Full-year revenues for 2018 came in at $428 million, little changed from 2017’s revenues of $426 million. Net income, meanwhile, was a reported at $27 million, which, while it was only $2 million less than 2017’s reported net income of $29 million, represented a 5.7% year-over-year decline. But, to be perfectly honest, a 5.7% one-year decline wouldn’t in and of itself be enough to scare me away from a company if I believed it to be an otherwise attractive dividend investment.
What I find most disturbing about Cineplex’s latest earnings release was that attendance across the company’s chain of theatres continues to experience declines.
Theatre attendance across the Cineplex network was 17 million in 2018, down -3.2% from 2017’s theatre attendance. That’s not good, particularly when you consider that attendance at U.S.-based rival AMC Entertainment Holdings was up 8.2% globally through the first nine months of 2018, including 6.4% in its U.S. markets.
The only way that Cineplex has managed to keep its revenues from falling is that its extracting increasingly more money from its customers each time they attend one of its theatre locations. In 2018, Cineplex generated an average of $10.73 in revenues per patron, up 1.8% from $10.53 in 2017. In terms of the money Cineplex charged theatre attendees for its concessions (food and beverages) in 2018, the average patron spent $6.53 per visit — up 3.8% from the $6.29 they spend on average a year ago.

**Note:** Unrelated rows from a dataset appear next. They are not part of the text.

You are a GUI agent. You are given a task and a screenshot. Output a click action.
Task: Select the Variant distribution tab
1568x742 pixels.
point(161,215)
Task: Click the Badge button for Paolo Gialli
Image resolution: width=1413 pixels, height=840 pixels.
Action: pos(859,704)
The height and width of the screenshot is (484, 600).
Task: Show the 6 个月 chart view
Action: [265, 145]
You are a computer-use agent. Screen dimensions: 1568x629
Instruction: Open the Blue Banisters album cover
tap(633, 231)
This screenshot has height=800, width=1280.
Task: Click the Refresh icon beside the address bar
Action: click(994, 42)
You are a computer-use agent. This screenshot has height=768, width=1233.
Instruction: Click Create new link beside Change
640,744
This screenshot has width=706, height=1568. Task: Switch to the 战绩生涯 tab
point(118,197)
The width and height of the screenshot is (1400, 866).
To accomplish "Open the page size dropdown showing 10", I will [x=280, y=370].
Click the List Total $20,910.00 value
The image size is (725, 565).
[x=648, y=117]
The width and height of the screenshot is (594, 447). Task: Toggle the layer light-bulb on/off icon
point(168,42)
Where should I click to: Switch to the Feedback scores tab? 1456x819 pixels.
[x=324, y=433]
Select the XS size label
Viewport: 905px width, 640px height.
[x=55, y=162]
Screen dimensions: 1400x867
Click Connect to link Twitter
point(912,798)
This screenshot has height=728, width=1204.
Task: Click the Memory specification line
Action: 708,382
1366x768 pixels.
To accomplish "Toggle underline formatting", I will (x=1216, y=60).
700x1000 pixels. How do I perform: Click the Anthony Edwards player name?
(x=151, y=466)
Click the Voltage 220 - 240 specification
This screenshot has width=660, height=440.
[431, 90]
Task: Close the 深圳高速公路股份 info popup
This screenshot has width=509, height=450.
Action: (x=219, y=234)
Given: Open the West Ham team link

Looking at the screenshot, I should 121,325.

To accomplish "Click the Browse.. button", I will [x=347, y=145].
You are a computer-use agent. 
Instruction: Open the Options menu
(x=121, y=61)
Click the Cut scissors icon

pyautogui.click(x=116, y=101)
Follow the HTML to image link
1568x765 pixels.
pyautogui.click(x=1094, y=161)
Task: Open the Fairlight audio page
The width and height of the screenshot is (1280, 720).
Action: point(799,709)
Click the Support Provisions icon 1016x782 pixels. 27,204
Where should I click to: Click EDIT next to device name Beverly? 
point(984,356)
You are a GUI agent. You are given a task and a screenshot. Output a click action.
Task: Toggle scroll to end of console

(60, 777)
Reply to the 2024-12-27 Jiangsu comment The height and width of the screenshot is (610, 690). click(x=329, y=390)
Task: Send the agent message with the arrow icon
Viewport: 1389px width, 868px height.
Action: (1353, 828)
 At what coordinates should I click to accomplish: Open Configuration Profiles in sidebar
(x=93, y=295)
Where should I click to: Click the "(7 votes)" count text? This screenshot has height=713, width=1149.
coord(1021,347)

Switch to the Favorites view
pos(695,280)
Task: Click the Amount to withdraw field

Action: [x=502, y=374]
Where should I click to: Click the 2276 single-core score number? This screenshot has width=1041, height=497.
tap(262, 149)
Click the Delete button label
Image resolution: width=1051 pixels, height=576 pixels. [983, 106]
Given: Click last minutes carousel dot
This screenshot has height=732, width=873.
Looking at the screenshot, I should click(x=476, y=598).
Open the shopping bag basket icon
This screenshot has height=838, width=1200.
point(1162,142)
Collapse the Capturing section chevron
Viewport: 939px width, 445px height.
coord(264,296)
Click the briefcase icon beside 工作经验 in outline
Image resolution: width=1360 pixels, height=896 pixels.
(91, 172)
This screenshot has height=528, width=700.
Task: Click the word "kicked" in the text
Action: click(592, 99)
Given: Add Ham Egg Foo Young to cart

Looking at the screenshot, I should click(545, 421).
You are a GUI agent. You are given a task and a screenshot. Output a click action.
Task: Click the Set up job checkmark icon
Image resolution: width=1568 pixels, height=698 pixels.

Is a dividend cut on the horizon?
Granted those price increases have helped to keep the company afloat for the time being and have continued to support the firm’s regular $0.145 monthly dividend distribution. Cineplex’s shares were yielding 6.99% annually heading into Tuesday’s trading.
However, at the same time, that $0.145 monthly payout (which works out to $1.74 annually) is starting to look more and more unsustainable in light of Cineplex’s full-year earnings for 2018 of $1.22 per share and free cash flow per share of $1.47.
Bottom line
While there are certainly investors out there who will focus on dividend yields, at the end of the day, it’s an investment’s expected total return that should be of the utmost importance to investors when considering the merits of a dividend-paying stock.
If I happened to be sitting on the board of directors at Cineplex right now, I think I’d be doing my best to avoid pandering to crowd that wants to avoid a dividend cut at all costs.
Instead, I think at least some of the funds that are currently being redistributed to shareholders may be better off being reinvested in the company’s long-term growth.